Many instructions have atomic effect
- Loading an aligned 8-byte value (or 1, 2, 4-byte value)
- Storing an aligned 8-byte value (or 1, 2, 4-byte value)
- Thus, when multiple threads simultaneously store 8-byte values at the same address, any load of that address will see a value that was stored—not, like, some crazy combination of values
- (Note: this only applies to aligned loads and stores—if a load or store crosses a cache-line boundary, a load can see a crazy combination of values!)
But many instructions do not have atomic effect!
- Consider incq (%rax), which increments the 64-bit integer value whose address is %rax
- That instruction logically comprises a load (uint64_t tmp = \*(%rax);), an arithmetic operation (tmp = tmp + 1;), and a store (\*(%rax) = tmp;)

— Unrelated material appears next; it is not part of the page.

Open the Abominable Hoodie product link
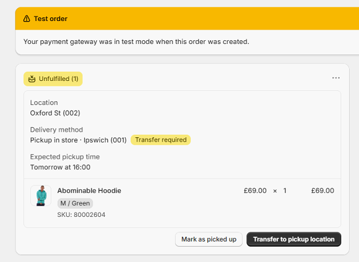Viewport: 359px width, 262px height. [89, 190]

- The load and the store each have atomic effect (assuming an aligned address)—but the instruction as a whole does not!
- Say a memory location holds zero initially, and then two threads each call incq on that location 100,000 times each. If incq was atomic, the final value stored in that location would always be 200,000. But in real processors, the final result might be much less!

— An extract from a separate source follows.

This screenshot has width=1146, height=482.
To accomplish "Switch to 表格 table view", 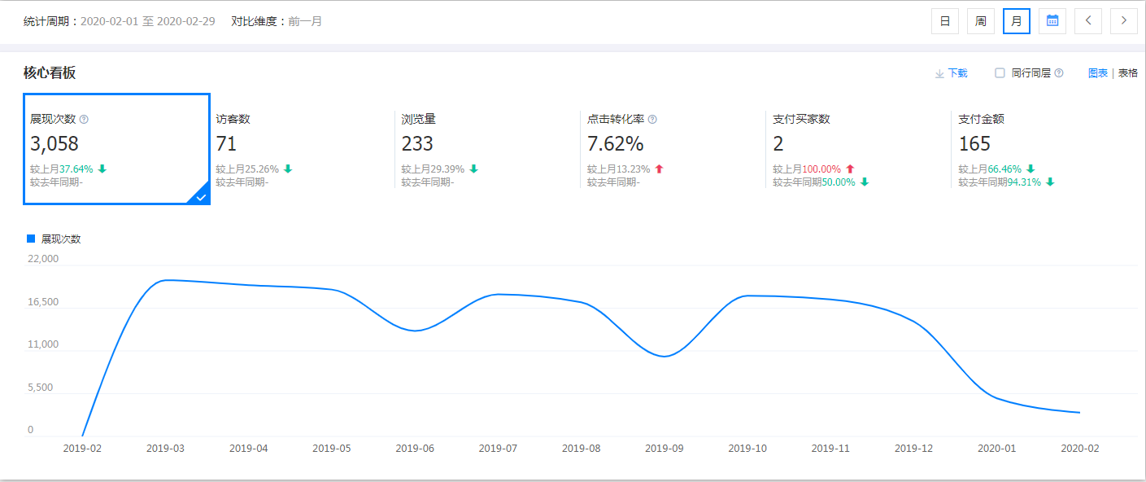I will 1126,72.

- x86-64 instructions that combine reads and writes have non-atomic effects by default.
So how can we build a lock?
- Mutual exclusion locks effectively require reading and writing the same variable in one atomic step!
- Although smart people have figured out lock implementations that appear to work without atomic read/write instructions (see Lamport’s bakery algorithm), those algorithms do not work on modern machines!
The solution is atomic instructions.
- x86-64 supports special instructions that implement reading and writing in one atomic step.
- This is usually indicated by a lock prefix on the instruction.
- For example, lock incq (%rax) does have atomic effect.
C compilers give programmers access to atomic instructions through special functions.
The most fundamental atomic instruction is compare-and-swap, also known as cmpxchg (compare-exchange).
- Using compare-and-swap, you can implement any other atomic function (though not necessarily as efficiently!). TYPE cmpxchg(TYPE* object, TYPE expected, TYPE desired) { // The following is implemented in one atomic step: TYPE actual = *object; if (actual == expected) *object = desired; return actual; }
- Compare-and-swap can, for example, implement “atomic multiply by 7 and add 2”. Here’s how: uint64_t atomic_mul7_add2(uint64_t* object) { while (1) { uint64_t expected = *object; if (cmpxchg(object, expected, expected * 7 + 2) == expected) return; } }
- Compare-and-swap is almost always used in a loop, because the swap might fail. In this it resembles the condition-variable wait operation.
- In GCC, this is called __sync_val_compare_and_swap or (though the interface is slightly different) __atomic_compare_exchange.